There are, in fact, three “Glorias.” There is the Gloria Tibi, used just before the reading of the Gospel in the Service of Holy Communion -- “Glory be to thee, O Lord.” Then there is the Gloria Patri, which is sung as a doxology after the reading of psalms --“Glory be to the Father, and to the Son and to the Holy Ghost.”
The third Gloria is the one with which we are concerned here, and it is this one which is generally meant when one speaks simply of “The Gloria.” It is the Gloria in excelsis, the great hymn of praise which, in our American Book of Common Prayer, concludes the Eucharistic Liturgy.
This ancient Greek hymn is drawn from various sources. It begins with the salutation used by the angels at our Savior’s birth. “Glory be to God on high, and on earth peace, good will towards men” (Luke 2:14). The hymn then continues to expand on this theme as it relates to God the Father.
In the second stanza, the Gloria turns its focus to God the Son, using phrases and themes very familiar to us from the Kyrie (“Lord, have mercy upon us.”) and the Agnus Dei (“O Lamb of God, that takest away the sins of the world.”)
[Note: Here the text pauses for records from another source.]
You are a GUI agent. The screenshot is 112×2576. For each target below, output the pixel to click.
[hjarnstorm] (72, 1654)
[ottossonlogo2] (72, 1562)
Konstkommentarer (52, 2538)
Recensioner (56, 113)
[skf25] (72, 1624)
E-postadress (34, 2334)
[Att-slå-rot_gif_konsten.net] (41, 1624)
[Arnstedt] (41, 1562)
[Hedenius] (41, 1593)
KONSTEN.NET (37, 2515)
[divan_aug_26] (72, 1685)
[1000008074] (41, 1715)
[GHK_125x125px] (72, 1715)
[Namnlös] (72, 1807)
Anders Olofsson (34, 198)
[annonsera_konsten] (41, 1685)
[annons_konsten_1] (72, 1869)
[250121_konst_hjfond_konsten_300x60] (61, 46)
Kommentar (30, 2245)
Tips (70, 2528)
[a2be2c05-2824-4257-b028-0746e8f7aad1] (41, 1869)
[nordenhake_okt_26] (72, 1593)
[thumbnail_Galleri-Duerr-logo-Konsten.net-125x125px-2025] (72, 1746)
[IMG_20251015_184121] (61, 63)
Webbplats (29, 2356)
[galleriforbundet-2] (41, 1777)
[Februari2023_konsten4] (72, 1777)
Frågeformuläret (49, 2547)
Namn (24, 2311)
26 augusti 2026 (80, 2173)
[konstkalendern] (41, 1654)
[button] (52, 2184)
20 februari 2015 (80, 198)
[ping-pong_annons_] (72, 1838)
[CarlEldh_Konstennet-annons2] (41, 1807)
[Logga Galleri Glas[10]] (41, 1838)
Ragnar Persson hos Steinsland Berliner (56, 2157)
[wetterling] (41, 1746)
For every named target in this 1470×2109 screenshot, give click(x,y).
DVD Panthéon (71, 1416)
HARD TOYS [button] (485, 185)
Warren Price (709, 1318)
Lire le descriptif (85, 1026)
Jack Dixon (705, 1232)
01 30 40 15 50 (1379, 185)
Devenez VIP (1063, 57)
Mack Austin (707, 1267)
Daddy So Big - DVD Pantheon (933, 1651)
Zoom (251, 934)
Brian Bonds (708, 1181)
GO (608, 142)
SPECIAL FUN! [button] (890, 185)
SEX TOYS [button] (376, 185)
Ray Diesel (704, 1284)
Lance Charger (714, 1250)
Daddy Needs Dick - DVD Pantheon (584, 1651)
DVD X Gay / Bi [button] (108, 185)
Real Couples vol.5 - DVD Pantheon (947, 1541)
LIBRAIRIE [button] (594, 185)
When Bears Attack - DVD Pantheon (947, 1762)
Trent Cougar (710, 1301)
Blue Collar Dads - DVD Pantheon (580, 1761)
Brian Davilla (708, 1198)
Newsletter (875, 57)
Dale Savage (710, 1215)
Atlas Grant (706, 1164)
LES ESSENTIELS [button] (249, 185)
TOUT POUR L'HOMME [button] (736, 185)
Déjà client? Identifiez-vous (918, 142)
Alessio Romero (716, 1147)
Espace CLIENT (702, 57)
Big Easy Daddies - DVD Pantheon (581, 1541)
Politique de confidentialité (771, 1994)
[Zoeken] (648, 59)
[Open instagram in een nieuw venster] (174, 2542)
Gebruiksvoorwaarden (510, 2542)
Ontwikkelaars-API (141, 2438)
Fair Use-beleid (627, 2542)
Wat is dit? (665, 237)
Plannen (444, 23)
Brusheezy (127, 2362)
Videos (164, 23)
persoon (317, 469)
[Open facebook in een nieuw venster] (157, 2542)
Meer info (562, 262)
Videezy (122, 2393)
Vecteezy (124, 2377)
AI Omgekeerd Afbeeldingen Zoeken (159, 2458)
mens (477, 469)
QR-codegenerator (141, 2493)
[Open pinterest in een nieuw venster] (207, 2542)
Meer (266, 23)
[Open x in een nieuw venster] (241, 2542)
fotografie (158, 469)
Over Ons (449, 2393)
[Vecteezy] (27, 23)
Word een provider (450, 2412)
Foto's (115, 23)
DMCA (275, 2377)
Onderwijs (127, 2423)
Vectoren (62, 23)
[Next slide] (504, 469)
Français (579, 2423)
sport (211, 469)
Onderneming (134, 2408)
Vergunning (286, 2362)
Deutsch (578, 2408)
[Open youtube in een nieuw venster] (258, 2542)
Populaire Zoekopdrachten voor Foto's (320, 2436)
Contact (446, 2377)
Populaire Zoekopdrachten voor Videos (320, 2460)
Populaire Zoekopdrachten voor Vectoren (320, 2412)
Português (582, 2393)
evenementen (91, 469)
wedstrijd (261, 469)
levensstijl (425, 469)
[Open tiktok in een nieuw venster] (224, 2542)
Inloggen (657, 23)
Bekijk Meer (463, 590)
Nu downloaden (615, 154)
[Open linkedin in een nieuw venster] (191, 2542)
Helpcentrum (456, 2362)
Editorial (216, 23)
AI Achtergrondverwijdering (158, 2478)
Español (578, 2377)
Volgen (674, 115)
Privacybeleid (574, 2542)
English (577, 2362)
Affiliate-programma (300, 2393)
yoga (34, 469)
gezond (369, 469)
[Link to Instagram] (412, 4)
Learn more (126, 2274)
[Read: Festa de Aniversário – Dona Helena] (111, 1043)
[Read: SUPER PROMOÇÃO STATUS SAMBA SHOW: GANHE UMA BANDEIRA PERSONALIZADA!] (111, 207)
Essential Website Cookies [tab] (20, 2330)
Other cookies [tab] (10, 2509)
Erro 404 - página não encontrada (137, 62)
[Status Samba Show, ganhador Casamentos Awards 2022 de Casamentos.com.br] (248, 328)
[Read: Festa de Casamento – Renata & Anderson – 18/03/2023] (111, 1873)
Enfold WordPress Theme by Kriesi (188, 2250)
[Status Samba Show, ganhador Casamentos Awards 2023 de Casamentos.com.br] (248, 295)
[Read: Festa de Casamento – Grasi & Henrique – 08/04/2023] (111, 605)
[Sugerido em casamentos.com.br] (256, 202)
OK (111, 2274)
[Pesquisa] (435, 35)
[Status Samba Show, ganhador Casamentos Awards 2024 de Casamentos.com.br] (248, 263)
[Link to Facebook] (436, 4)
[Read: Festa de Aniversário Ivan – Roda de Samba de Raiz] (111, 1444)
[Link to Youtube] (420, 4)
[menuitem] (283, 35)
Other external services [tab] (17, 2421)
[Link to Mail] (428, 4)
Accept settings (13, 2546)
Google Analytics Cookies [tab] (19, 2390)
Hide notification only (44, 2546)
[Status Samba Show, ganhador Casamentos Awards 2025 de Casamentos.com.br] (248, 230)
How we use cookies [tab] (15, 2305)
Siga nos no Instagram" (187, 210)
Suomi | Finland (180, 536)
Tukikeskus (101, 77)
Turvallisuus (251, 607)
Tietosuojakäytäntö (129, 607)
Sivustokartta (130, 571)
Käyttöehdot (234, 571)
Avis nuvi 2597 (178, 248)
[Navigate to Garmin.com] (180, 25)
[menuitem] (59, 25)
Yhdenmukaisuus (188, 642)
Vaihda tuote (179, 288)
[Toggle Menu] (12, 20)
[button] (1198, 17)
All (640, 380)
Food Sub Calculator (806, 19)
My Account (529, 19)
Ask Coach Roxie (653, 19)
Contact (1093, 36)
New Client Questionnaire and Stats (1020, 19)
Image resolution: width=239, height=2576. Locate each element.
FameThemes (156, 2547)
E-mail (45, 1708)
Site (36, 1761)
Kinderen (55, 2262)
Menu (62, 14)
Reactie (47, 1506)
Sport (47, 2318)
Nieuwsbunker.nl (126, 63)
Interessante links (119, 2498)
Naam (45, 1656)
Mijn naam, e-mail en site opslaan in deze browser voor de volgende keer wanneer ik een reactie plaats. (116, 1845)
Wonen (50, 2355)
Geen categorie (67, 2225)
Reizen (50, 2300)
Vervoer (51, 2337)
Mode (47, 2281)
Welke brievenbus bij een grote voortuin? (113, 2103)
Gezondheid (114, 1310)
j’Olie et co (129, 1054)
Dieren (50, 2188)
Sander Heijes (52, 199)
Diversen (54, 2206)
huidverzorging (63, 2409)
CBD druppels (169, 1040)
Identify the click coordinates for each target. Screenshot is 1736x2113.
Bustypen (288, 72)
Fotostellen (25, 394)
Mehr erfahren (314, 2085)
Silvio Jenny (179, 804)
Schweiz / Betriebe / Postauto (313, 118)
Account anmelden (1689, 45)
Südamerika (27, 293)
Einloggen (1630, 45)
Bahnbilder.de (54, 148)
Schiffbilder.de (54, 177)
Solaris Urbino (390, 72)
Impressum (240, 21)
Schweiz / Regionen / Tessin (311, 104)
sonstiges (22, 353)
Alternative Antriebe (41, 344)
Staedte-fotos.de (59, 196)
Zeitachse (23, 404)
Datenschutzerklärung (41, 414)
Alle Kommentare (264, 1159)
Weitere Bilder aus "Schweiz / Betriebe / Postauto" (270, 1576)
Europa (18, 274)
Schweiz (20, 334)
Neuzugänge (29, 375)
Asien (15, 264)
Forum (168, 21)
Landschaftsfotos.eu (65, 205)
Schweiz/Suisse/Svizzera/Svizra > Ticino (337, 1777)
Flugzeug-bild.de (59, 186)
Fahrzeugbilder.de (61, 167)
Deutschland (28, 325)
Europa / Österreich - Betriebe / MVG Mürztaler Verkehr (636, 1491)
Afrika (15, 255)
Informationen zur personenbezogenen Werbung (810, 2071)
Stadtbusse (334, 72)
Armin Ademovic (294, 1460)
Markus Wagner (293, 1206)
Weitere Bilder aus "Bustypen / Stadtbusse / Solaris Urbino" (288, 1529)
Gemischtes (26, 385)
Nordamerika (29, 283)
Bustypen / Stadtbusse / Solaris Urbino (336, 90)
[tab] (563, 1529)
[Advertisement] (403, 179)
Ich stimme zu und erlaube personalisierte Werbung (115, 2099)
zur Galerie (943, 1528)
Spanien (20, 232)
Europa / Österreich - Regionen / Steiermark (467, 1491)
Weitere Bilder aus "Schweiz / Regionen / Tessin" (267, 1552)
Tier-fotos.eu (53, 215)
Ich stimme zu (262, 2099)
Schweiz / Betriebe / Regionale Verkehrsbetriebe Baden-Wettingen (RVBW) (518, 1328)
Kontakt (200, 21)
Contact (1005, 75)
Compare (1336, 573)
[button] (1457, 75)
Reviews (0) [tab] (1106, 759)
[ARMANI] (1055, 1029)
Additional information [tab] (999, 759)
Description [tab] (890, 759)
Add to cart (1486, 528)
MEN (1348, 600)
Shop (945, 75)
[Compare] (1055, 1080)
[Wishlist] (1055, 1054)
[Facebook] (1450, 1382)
The hymn concludes with a short third stanza which is renewed acclamation of praise for the Son as a part of the Holy Trinity.
The Eastern Church has used the Gloria in the Daily Offices since the fourth century. It was introduced into the mass itself in the Roman Church in the late fifth century. Cranmer did not disturb this use except that in the 1552 Book he moved it to the end of the service from its traditional position following the Kyrie, early in the Eucharist. Many Anglo-Catholic parishes in the Anglican Communion have reverted to this earlier placement.
Wherever it is placed, this “greater doxology” represents a mighty and joyous burst of praise and adoration. Penitence is intermixed with it, but taken a whole it is joyful. For this reason, it deserves the wholehearted participation of the worshipper, whether said or sung.
It is customary to omit the Gloria in the Anglican and Roman rites during the penitential seasons of Advent and Lent, substituting for it a verse or two of some appropriate hymn, often said rather than sung.